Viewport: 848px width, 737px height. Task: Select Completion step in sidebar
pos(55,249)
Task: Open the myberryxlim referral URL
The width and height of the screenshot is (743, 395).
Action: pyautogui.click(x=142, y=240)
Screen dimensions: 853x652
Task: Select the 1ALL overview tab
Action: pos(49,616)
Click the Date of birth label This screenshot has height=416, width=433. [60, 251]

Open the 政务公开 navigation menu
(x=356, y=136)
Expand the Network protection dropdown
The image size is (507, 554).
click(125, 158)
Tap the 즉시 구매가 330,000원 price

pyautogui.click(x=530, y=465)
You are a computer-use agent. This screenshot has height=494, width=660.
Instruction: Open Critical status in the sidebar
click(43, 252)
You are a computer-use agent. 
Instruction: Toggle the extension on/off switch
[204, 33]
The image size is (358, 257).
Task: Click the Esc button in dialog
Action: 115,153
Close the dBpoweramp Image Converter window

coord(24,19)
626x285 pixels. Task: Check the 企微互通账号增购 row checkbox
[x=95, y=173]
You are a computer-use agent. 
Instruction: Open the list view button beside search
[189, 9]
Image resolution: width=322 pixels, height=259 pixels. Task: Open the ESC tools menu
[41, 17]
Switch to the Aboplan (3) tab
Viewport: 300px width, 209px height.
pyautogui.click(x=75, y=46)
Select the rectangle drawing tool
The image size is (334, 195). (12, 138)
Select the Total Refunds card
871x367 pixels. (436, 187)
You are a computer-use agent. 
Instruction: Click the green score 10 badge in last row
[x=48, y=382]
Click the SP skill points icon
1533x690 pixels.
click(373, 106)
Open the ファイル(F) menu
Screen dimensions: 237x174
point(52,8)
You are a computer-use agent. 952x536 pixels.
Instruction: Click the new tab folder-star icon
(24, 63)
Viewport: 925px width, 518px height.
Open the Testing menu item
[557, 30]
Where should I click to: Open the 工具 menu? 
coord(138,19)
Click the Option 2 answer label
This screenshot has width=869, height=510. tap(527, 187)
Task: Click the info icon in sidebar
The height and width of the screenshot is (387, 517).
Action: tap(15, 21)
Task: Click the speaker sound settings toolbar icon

=-=-=

▶ [What the exercise asks] Could you write out, exactly, each line of the data above from the one containing "Where should I click to: Open the 工具 menu?" through the last, including both?

▶ [Response]
Where should I click to: Open the 工具 menu? 
coord(138,19)
Click the Option 2 answer label
This screenshot has width=869, height=510. tap(527, 187)
Task: Click the info icon in sidebar
The height and width of the screenshot is (387, 517).
Action: tap(15, 21)
Task: Click the speaker sound settings toolbar icon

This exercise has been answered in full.